What needs to be done
Look below for the lines from the one with "Select the checkbox for slide 000219" to the one with "You are a computer-use agent. Screen", and copy exactly those lines, both ends included.

Provided records
-=-=-=-=-

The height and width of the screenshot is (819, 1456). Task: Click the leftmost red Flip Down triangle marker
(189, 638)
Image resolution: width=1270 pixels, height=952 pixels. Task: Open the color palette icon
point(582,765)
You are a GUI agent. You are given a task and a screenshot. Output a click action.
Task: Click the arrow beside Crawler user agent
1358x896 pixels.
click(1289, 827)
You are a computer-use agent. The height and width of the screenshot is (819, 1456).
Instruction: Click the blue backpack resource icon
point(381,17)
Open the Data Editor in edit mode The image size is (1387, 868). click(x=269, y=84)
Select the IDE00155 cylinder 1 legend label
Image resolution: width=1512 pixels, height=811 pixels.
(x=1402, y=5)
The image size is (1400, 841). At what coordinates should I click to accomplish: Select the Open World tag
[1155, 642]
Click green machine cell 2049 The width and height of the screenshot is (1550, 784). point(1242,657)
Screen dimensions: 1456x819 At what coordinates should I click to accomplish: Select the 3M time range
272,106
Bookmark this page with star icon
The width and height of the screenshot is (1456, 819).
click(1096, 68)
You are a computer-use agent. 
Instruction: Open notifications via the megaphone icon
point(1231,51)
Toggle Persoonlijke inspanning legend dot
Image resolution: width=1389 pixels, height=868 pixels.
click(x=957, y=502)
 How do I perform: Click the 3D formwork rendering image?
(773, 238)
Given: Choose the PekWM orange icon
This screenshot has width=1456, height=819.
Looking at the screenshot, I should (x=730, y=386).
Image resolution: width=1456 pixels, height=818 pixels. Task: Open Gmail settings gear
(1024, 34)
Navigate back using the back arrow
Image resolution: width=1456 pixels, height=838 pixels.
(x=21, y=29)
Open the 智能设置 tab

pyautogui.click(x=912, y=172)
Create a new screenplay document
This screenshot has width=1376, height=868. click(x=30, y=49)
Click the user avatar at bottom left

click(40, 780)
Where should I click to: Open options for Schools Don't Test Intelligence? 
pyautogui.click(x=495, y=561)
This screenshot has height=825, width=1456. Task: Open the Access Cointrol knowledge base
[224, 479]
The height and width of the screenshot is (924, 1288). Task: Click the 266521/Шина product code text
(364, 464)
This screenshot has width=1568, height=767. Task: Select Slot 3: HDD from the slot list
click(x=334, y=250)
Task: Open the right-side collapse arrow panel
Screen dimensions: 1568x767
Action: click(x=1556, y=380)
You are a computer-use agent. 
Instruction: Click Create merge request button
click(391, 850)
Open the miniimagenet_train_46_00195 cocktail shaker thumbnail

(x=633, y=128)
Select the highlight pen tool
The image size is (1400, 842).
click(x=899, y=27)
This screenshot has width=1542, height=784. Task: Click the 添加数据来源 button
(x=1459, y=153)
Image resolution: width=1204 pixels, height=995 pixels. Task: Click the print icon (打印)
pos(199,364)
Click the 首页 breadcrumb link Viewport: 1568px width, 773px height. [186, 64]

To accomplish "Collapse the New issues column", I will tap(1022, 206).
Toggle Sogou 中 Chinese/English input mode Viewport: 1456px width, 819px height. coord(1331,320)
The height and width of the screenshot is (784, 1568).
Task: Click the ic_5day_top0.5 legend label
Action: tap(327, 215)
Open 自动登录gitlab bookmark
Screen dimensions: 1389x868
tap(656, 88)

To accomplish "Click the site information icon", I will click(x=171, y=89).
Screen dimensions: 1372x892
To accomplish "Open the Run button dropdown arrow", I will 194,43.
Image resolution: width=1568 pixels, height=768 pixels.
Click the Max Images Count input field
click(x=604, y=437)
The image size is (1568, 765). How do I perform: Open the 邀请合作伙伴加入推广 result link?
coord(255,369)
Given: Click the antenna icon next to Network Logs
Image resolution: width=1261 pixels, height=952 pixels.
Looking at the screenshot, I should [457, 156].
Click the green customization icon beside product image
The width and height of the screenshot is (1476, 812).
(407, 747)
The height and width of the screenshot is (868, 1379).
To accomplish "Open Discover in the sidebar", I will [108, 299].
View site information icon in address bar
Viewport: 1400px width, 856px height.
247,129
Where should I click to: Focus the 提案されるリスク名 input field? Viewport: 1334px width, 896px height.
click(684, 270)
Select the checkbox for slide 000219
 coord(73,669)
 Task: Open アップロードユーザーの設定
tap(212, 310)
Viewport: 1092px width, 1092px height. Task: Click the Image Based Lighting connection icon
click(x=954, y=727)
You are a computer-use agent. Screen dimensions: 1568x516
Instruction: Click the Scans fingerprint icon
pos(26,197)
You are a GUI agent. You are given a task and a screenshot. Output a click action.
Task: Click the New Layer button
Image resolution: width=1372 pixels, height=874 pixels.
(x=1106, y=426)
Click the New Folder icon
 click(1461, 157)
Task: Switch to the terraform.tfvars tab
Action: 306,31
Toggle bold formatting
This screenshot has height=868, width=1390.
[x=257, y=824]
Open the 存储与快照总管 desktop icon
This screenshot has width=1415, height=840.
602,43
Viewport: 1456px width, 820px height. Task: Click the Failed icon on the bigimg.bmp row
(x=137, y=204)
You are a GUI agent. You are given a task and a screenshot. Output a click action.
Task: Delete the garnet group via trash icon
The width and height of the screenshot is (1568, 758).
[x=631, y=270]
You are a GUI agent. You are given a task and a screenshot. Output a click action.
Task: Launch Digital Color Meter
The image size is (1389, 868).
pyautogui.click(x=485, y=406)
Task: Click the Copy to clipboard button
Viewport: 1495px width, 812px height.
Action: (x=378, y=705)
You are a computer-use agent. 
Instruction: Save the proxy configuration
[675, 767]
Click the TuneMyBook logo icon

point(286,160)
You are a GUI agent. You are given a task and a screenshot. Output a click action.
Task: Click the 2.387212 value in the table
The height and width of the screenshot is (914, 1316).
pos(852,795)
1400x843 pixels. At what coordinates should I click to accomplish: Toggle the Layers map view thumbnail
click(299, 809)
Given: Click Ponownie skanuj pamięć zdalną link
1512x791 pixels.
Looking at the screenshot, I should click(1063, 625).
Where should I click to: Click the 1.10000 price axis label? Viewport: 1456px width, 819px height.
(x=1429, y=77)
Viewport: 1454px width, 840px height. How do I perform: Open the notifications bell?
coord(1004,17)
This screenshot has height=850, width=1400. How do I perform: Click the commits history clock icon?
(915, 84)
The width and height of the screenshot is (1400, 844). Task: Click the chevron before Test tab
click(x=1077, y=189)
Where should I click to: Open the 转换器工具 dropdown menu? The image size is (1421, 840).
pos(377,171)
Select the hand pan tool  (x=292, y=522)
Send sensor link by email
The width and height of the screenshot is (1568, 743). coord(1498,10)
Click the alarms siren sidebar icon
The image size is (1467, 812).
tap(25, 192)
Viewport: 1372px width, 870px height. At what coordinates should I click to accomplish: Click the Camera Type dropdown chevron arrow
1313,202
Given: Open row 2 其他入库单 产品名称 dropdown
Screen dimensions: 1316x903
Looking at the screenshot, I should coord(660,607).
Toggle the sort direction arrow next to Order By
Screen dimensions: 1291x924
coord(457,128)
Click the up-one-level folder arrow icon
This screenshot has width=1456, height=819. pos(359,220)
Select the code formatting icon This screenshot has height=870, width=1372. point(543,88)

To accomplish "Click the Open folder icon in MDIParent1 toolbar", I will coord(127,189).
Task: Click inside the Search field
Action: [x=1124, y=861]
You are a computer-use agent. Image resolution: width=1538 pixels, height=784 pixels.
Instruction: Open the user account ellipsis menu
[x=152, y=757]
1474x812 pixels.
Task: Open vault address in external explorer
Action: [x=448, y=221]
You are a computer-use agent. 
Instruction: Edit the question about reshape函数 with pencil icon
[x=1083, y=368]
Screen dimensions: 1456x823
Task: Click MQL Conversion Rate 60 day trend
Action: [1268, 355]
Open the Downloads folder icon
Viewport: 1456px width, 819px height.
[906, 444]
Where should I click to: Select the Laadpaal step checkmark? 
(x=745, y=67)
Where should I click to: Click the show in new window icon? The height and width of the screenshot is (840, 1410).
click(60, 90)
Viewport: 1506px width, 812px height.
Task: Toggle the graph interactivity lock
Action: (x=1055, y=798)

-=-=-=-=-

Answer space
Select the checkbox for slide 000219
 coord(73,669)
 Task: Open アップロードユーザーの設定
tap(212, 310)
Viewport: 1092px width, 1092px height. Task: Click the Image Based Lighting connection icon
click(x=954, y=727)
You are a computer-use agent. Screen dimensions: 1568x516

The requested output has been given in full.